**PAGE TEXT:**
>>

Small ec2 is $ 0.060 / hour, which defintely is not $ 61 / year?
$61/year is just the upfront price to reserve a light utilization instance, which reduces but doesn't eliminate the hourly cost. You still have to pay $.034/hour to run it (versus the unreserved $.06).
Add it up and running it 24/7 would cost a total of $358.84 per year, or $29.90/month.
You could bring it down to $291.64 by reserving a heavy utilization instance for $122 upfront and then paying $0.014/hr, but that's as low as you can get it without a three-year reservation.
Far from low-end territory, no matter how you do it.
Our low end instances in iwstack cost some 30 Eur a year if powered on 24/7.
0.002/h for 384 MB ram, 1.5 GB transfer (outgoing only since incoming is free), 1 vcpu, KVM with own iso, fail-over, etc.
Adding to this some 10 GB SAN storage, it is like 0.002+0.0015=0.35 CENTS/hour.
This means some 30.66 Eur a year for 24/7 usage.
So, presuming you didnt catch any promo, the initial 30 Eur allow you to run one VM the whole year with the freedom to install from whatever ISO you wish in a real cloud environment.
Salvatore worked hard for 1 year to manage these prices, I dare say we are the lowest priced real IaaS platforms out there, real cloud, i exclude non-ha, non-fail-over, local storage offers branded as "cloud".
why you got it for 61 ? I think EC2 is not cheap~
Sorry I have misunderstood it.
I was thinking the total fee is 61 per year.
Now IC it's only the cost for reserving a VPS by yearly.
Thank you.
Much better deals to be had in the offers section of LowEndTalk--and frankly, much better performance as well.
Yes, but apples and oranges. Very few people offer real cloud at leb prices.
The only way to get an instance for under $7 is to launch a Micro spot instance and hope that the price doesn't change, but it's very risky.
Micro spot instances in US East are $0.004 now, which works out at $2.92/mo. You could do the same with Small instances, although the spot price is much more fluctuant.
Well, while I don't say Evorack is "Cloud" in the sense of hourly billing, we use Xen (exclusively at present) which is what Amazon EC2 uses, so not as big a difference as Apples and Oranges.
We also don't use SolusVM where we pile the servers high and forget about them. We write our own management software so we know exactly what's going on, which I believe is similar to Amazon's methodology.
So, what, I put up some cloudmin with xen IPv6 only for some backup plans on atoms, is this cloud ?
https://www.prometeus.net/billing/cart.php?gid=2
By your definition, yes, while it does not have hourly billing, it is xen and does not use solus. It even has the word cloud in the management software. The only thing is that I didnt write it.
@Maounique, all I'm saying, is that the simple fact that something has the world "Cloud" in it doesn't make it Apples and Oranges difference from "non-Cloud" VPS
Oh, but I think it does !
Can your VPSes be fired by owner ? I mean can they create and destroy instances at will (scalability) ? Can they Increase the ram/CPU offering (scalability) ? You said you dont have hourly billing and it is obvious you dont need it since your cloud is not elastic.
If the people shut down their instance, they get charged less, they can set up automated snapshots and create templates from them to deploy more instances as they need, can add more drives as they need, they can install from own iso as long as they can put it on the web, some place, we have fail-over and high availability, does your xen cluster have it ?
A cloud is more expensive as we need to have place all the time for unexpected customer needs, we need to have redundancy in case a node fails, we need to police it better as IPs are getting passed from one customer to another all the time.
You cannot compare the two as you cannot compare OVZ with KVM. Cloud/non-cloud are even more different.

<<

**MATERIAL FOR THIS EXERCISE:**
>>

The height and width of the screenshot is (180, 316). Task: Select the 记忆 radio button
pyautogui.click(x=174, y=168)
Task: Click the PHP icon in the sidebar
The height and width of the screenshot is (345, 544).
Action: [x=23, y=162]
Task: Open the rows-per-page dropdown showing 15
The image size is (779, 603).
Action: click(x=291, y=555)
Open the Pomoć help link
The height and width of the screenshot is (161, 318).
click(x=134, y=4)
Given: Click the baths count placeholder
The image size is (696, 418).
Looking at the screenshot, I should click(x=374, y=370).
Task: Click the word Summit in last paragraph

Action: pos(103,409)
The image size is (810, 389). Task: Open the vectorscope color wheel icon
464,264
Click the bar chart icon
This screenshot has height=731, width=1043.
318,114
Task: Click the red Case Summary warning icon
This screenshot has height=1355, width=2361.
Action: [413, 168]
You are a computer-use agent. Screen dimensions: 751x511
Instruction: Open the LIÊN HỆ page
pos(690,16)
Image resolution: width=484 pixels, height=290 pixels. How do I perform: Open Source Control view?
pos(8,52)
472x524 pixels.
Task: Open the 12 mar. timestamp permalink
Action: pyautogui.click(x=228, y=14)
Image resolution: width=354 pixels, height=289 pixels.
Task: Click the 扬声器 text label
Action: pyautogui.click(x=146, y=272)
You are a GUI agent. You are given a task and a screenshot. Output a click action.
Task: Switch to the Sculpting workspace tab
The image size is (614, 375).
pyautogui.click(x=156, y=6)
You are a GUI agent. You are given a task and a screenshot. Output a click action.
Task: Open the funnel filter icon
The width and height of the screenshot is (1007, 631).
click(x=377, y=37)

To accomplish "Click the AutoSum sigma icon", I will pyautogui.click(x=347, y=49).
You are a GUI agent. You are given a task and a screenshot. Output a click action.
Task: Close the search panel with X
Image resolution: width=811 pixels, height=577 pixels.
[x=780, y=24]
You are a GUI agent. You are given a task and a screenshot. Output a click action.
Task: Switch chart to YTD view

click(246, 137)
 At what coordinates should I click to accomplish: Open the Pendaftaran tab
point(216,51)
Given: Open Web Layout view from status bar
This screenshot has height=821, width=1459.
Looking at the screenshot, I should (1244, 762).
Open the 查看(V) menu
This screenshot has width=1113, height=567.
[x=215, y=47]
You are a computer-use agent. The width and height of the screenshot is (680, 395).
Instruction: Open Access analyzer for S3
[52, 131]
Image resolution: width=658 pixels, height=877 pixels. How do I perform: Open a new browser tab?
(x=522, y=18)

<<

**COMPLETE THE FOLLOWING:**
1. Answer these questions about the EC2 pricing discussion, one line each and labeled to match:
(a) After paying the $61 upfront for a light utilization reservation, what hourly rate is still charged to run the instance?
(b) Which hypervisor does Evorack use?
(c) What is the current price of Micro spot instances in US East, per hour and per month?
2. Copy the entries verbatim, everything from the line containing "Task: Click the red Case Summary warning icon" down to the line containing "pos(690,16)", both lines included.

**TASK RESPONSES:**
1.
(a) $.034/hour
(b) Xen
(c) $0.004 per hour, or $2.92/mo

2.
Task: Click the red Case Summary warning icon
This screenshot has height=1355, width=2361.
Action: [413, 168]
You are a computer-use agent. Screen dimensions: 751x511
Instruction: Open the LIÊN HỆ page
pos(690,16)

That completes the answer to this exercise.